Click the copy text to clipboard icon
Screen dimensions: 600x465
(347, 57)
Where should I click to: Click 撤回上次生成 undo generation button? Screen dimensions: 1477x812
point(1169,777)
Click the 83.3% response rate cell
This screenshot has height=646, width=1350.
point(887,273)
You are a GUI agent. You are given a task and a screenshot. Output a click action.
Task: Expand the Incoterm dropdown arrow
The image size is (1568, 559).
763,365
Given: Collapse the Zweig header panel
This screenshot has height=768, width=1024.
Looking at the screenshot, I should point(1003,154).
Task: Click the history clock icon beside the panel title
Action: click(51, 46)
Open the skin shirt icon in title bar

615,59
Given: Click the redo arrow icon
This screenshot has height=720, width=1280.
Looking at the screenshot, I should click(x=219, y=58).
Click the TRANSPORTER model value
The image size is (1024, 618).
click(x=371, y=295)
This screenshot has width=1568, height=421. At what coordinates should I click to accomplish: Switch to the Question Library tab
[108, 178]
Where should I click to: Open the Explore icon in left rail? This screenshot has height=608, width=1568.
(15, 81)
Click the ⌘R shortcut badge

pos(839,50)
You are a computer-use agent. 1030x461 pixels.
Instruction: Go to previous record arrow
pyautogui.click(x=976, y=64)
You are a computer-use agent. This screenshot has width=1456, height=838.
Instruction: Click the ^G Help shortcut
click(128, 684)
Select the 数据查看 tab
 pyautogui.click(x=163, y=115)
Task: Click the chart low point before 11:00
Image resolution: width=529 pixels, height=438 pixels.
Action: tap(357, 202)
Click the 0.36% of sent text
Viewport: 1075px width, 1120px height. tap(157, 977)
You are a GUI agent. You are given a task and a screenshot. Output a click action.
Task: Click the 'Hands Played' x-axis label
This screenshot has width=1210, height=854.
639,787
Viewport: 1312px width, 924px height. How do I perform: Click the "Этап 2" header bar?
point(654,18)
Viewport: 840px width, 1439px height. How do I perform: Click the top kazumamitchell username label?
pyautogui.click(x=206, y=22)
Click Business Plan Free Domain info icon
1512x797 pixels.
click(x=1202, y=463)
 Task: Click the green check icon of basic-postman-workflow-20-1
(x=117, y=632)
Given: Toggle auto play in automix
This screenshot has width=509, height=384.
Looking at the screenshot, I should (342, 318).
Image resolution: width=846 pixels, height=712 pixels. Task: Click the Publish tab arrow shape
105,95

▶ _Work request_
Find out how many lines in the data above hold the word "agent". Write only the number.

▶ _Problem solution_
4